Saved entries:
-=-=-=-=-

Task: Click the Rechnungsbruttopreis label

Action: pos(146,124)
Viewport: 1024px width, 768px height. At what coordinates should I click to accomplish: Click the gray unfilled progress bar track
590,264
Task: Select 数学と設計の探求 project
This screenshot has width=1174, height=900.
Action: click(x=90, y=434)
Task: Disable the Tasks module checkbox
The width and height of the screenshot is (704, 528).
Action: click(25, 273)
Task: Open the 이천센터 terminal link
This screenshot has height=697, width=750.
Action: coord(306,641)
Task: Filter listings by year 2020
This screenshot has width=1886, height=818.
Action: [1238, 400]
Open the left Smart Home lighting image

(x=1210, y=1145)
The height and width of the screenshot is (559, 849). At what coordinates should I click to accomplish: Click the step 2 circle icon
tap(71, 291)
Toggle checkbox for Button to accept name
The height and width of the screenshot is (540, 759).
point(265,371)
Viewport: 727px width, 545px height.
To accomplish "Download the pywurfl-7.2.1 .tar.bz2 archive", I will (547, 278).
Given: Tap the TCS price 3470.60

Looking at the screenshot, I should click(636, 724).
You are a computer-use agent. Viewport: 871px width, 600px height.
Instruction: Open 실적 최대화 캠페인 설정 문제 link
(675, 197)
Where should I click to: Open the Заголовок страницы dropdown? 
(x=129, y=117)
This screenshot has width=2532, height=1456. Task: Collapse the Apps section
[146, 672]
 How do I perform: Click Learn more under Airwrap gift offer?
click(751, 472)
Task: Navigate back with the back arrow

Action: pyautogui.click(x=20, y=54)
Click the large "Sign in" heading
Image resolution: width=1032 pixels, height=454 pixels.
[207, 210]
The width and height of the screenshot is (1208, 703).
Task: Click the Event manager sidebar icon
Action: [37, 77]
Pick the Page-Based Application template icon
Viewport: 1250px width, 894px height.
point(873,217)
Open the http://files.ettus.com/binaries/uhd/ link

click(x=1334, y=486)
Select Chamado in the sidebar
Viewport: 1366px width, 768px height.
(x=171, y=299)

-=-=-=-=-

**Exercise instructions**
Reprint every entry exactly.

**Exercise answer**
Task: Click the Rechnungsbruttopreis label

Action: pos(146,124)
Viewport: 1024px width, 768px height. At what coordinates should I click to accomplish: Click the gray unfilled progress bar track
590,264
Task: Select 数学と設計の探求 project
This screenshot has width=1174, height=900.
Action: click(x=90, y=434)
Task: Disable the Tasks module checkbox
The width and height of the screenshot is (704, 528).
Action: click(25, 273)
Task: Open the 이천센터 terminal link
This screenshot has height=697, width=750.
Action: coord(306,641)
Task: Filter listings by year 2020
This screenshot has width=1886, height=818.
Action: [1238, 400]
Open the left Smart Home lighting image

(x=1210, y=1145)
The height and width of the screenshot is (559, 849). At what coordinates should I click to accomplish: Click the step 2 circle icon
tap(71, 291)
Toggle checkbox for Button to accept name
The height and width of the screenshot is (540, 759).
point(265,371)
Viewport: 727px width, 545px height.
To accomplish "Download the pywurfl-7.2.1 .tar.bz2 archive", I will (547, 278).
Given: Tap the TCS price 3470.60

Looking at the screenshot, I should click(636, 724).
You are a computer-use agent. Viewport: 871px width, 600px height.
Instruction: Open 실적 최대화 캠페인 설정 문제 link
(675, 197)
Where should I click to: Open the Заголовок страницы dropdown? 
(x=129, y=117)
This screenshot has width=2532, height=1456. Task: Collapse the Apps section
[146, 672]
 How do I perform: Click Learn more under Airwrap gift offer?
click(751, 472)
Task: Navigate back with the back arrow

Action: pyautogui.click(x=20, y=54)
Click the large "Sign in" heading
Image resolution: width=1032 pixels, height=454 pixels.
[207, 210]
The width and height of the screenshot is (1208, 703).
Task: Click the Event manager sidebar icon
Action: [37, 77]
Pick the Page-Based Application template icon
Viewport: 1250px width, 894px height.
point(873,217)
Open the http://files.ettus.com/binaries/uhd/ link

click(x=1334, y=486)
Select Chamado in the sidebar
Viewport: 1366px width, 768px height.
(x=171, y=299)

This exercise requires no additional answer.